Difference Between Domicile and Residence

Domicile vs Residence

Do you remain confused between domicile and residence and cannot seem to find the answer? There are many who live the life of an expatriate. You may think that they are domiciled in the country they are living, whereas it is only a country of residence for them. In some countries, applicants to a post need to prove their domicile in the particular state of the country, and there are countries where candidates running for elections may need to prove their domicile before being eligible to fight for elections. But all this is perhaps not making any sense till we are able to differentiate between domicile and residence. This article attempts to clarify these differences.

Domicile is the legal residence of a person. The place where a person has a fixed residence and pays taxes for this permanent home is called his domicile. But this does not mean that wherever a person resides is his domicile. The place, city, and country where one is born become his domicile.

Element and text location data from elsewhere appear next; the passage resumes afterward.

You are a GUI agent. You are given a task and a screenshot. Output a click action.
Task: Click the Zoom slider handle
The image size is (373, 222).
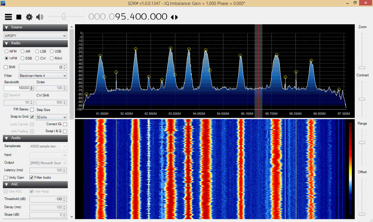pyautogui.click(x=361, y=67)
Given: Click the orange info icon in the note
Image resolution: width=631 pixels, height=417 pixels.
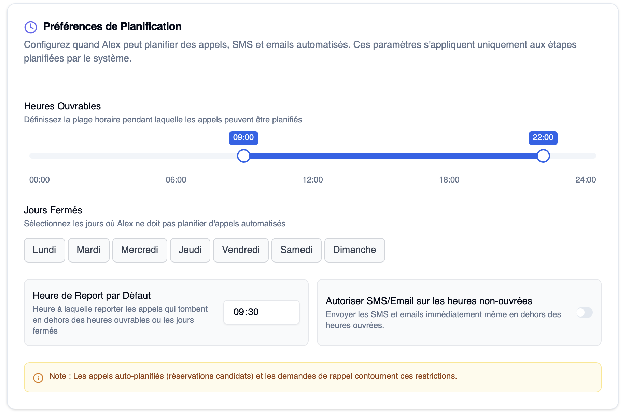Looking at the screenshot, I should 38,377.
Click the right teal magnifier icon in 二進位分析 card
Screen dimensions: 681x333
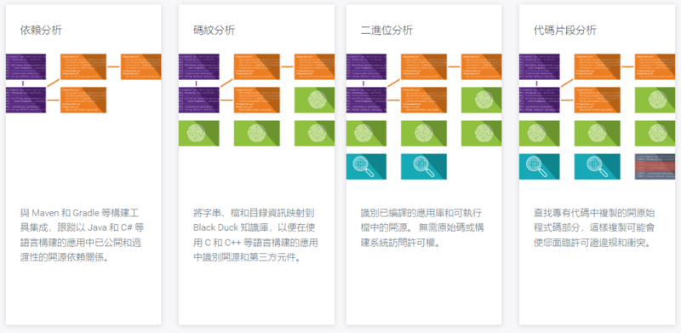click(x=424, y=167)
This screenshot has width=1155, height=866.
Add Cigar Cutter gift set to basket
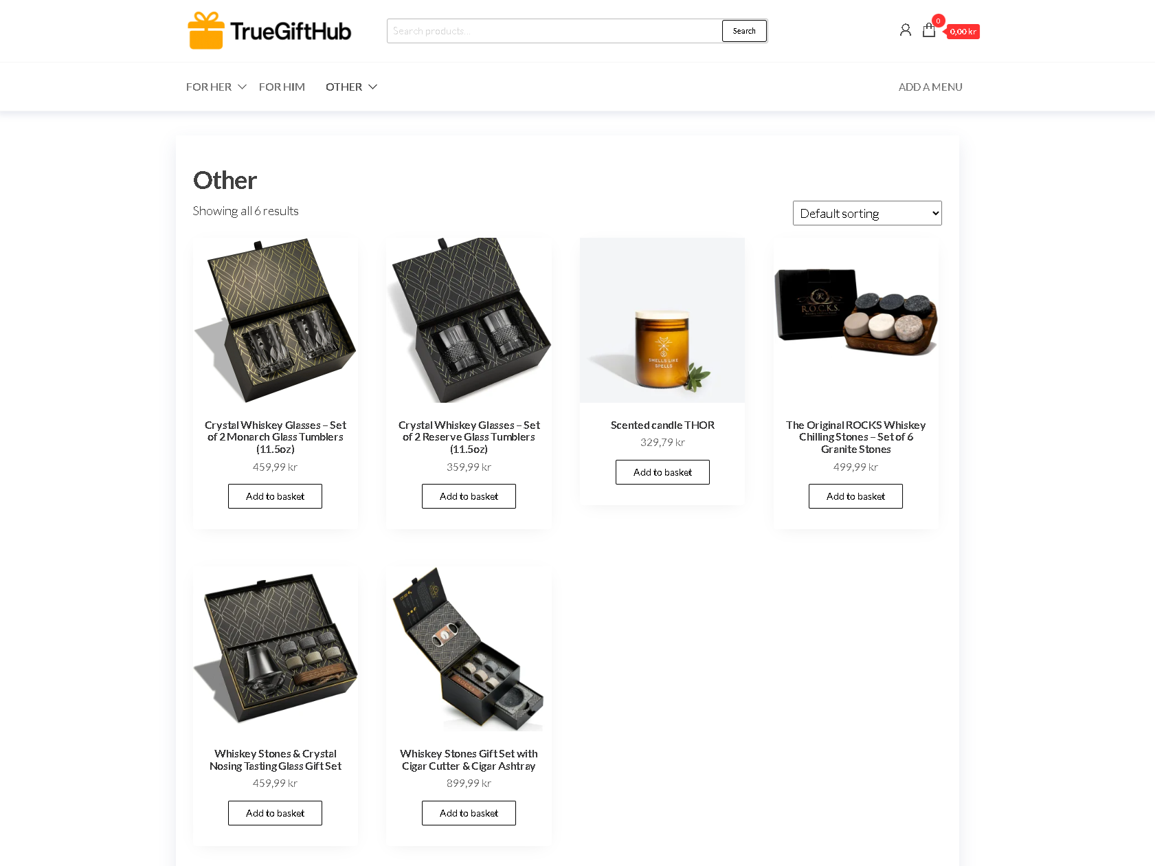[469, 813]
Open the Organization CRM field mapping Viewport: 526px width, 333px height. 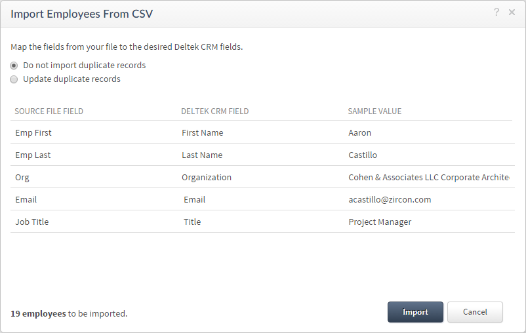click(206, 177)
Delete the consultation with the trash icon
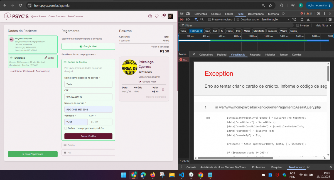Viewport: 334px width, 180px height. tap(163, 90)
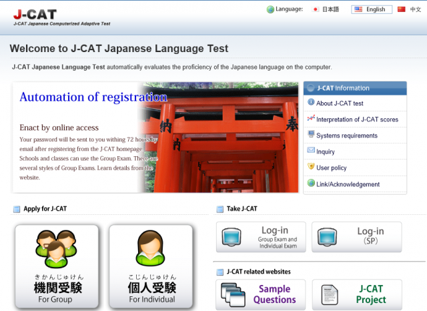Go to Link/Acknowledgement page

348,184
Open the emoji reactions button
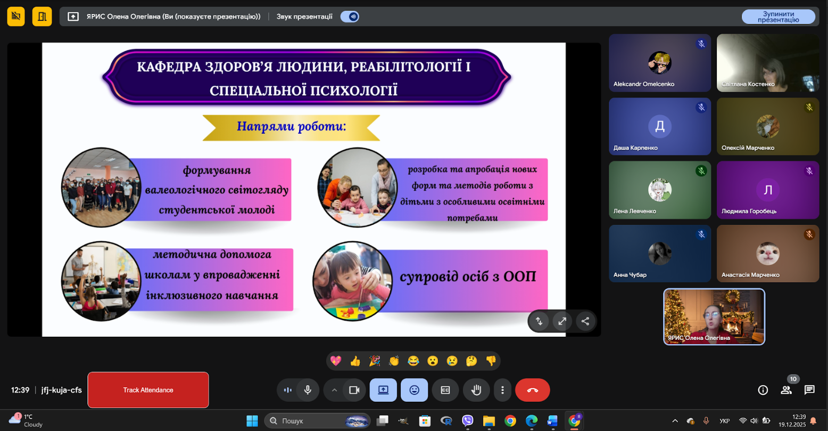The image size is (828, 431). (x=414, y=390)
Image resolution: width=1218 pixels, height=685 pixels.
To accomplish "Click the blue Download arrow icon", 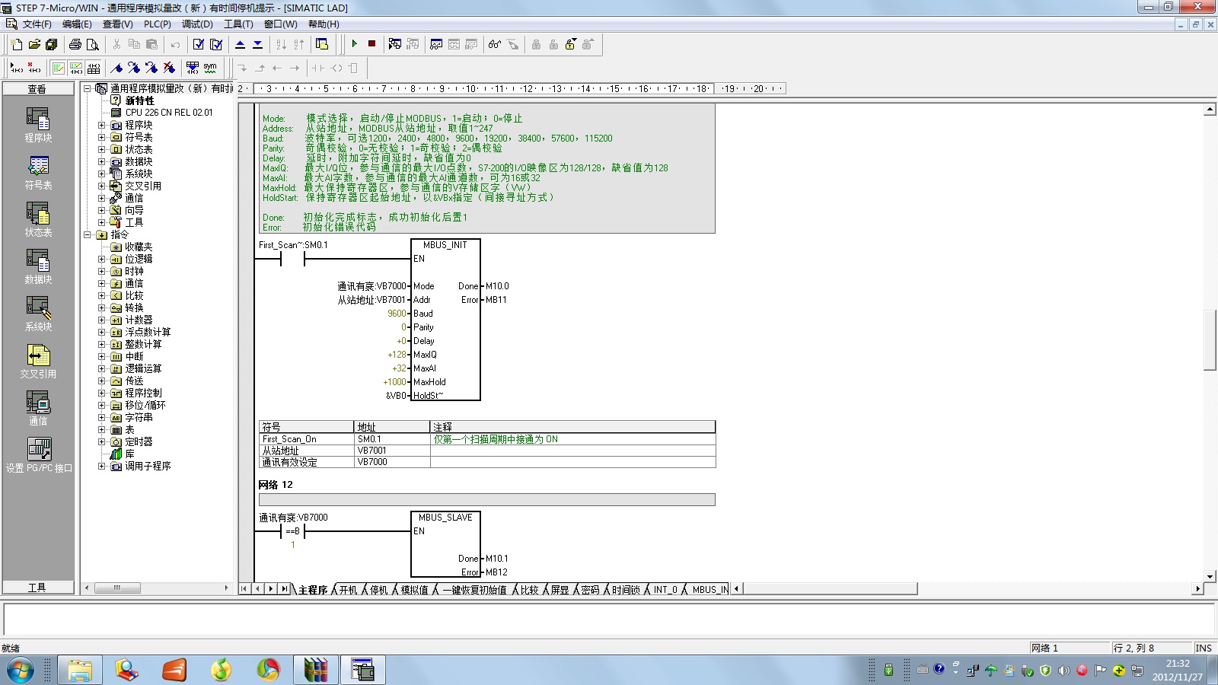I will pos(258,44).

In fact, the domicile of a person is also that of his father. Domicile is an important concept in deciding the jurisdiction that applies to a person. The courts in a place have jurisdiction over citizens of that area only.

This is certainly not the case with residence as it is simply the place where a person is living at present. The place where a person actually lives is his residence, but it may or may not be his domicile. Knowing your domicile is important if you are an expatriate for taxation and inheritance purposes, as laws in these areas become applicable, depending upon your domicile.

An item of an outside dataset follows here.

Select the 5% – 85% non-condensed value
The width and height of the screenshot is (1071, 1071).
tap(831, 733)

If it is still not clear, assume that you are an Australian living abroad, and generating some income. This income is exempt from income tax in Australia, if you have earned it in duration of more than a year. The same rule applies to a citizen of UK, but if you are a US national, you have to pay income tax on income generated abroad. Thus, it is prudent to know your tax liability in your country of domicile if you have earned something from your country of residence.

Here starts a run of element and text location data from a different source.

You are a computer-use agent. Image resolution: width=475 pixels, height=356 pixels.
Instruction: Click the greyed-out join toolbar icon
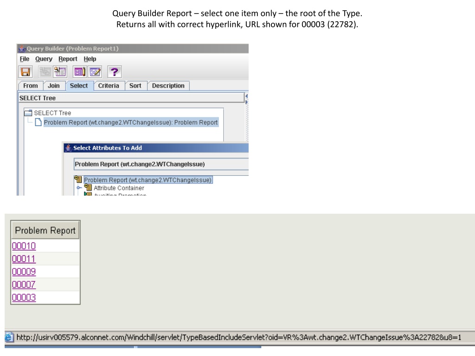45,72
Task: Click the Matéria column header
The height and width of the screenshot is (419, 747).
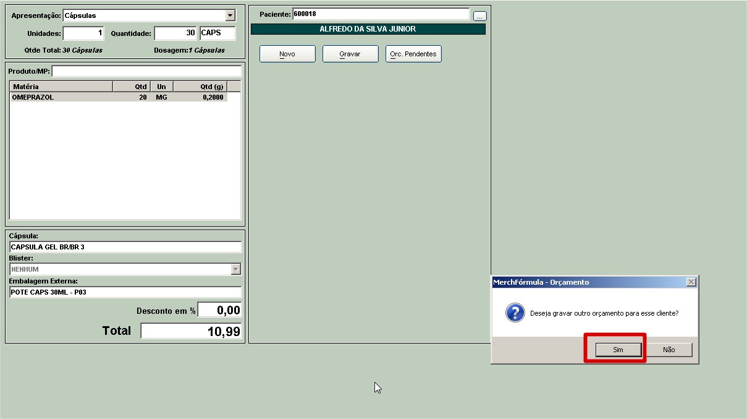Action: pyautogui.click(x=61, y=87)
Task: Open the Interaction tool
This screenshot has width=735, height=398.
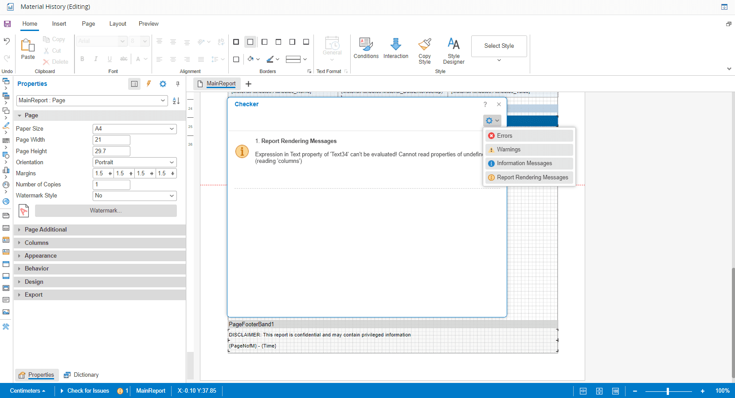Action: pyautogui.click(x=395, y=48)
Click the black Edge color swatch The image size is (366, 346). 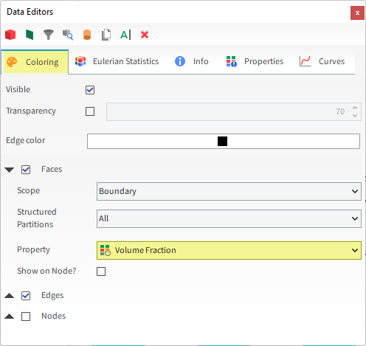pos(222,142)
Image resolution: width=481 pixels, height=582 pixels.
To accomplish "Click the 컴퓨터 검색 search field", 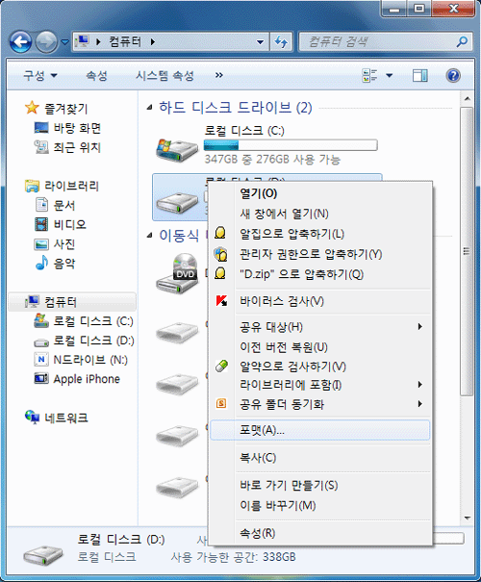I will point(379,41).
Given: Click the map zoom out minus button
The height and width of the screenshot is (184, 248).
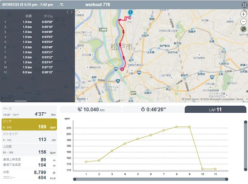Looking at the screenshot, I should (243, 22).
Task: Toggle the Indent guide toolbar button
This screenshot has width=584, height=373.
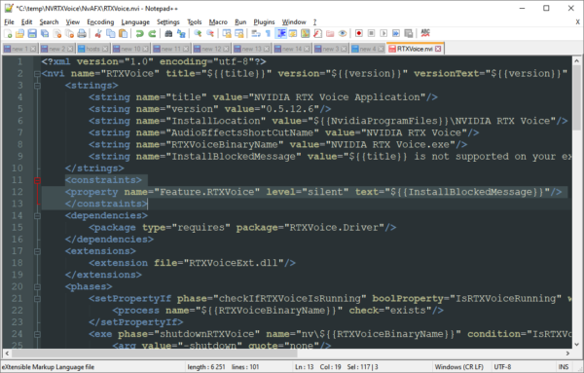Action: [x=281, y=33]
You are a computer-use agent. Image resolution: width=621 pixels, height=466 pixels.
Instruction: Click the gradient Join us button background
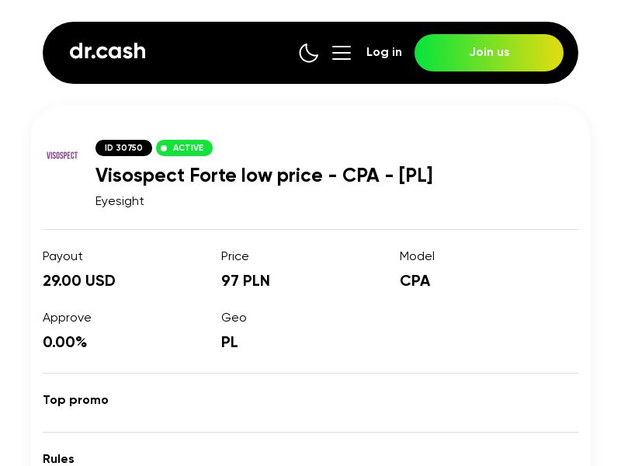point(489,53)
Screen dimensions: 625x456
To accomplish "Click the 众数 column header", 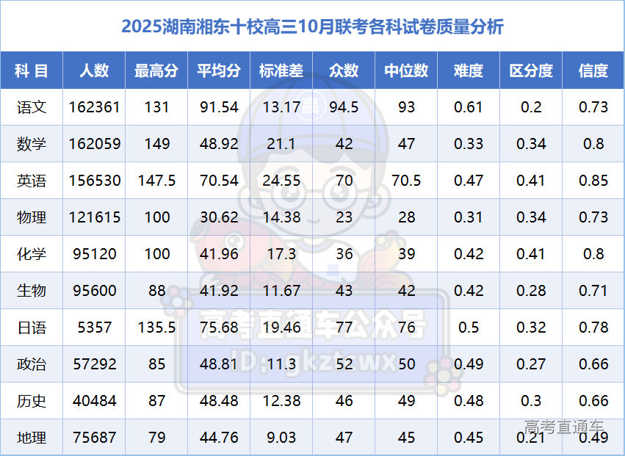I will point(344,70).
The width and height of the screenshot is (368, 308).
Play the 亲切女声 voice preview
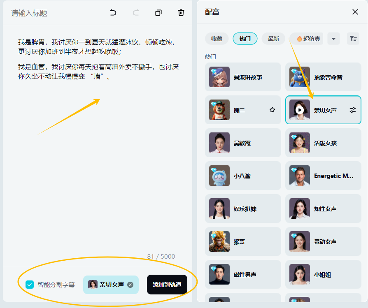point(300,110)
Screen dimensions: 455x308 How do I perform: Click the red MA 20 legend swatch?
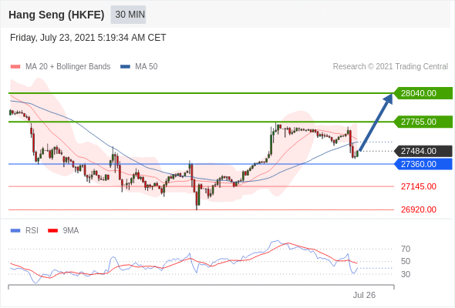(x=15, y=67)
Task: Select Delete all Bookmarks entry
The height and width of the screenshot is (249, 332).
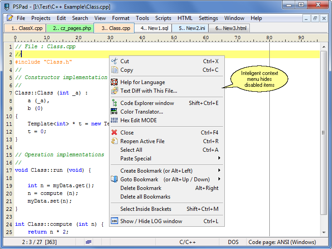Action: click(x=145, y=197)
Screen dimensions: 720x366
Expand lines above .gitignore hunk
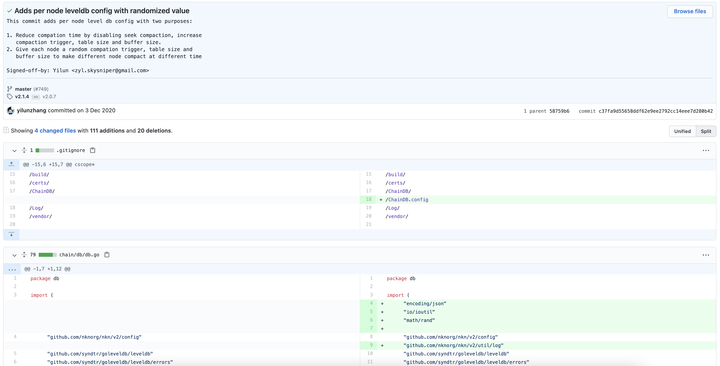coord(11,165)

A person’s country of domicile remains his domicile for life whether or not he lives in that country. He can, however, change domicile by applying in his country of residence if he deems fit. However, this is not as easy as it seems, and you may not only have to fill up a form but also supply information regarding years of residence in adopted country, whether married to a local person, whether you own a property and how often and for what purpose do you visit your country of domicile?

What is the difference between Domicile and Residence?

• Domicile and residence seem to be the same for someone who has not moved out of his ancestral place of birth; though for an expatriate, the place where he is actually living is his residence, whereas domicile remains his place of birth, which is decided at the time of his birth.

• Domicile is an important concept for legal purposes as taxes and laws of inheritance of the country of domicile are applicable on him.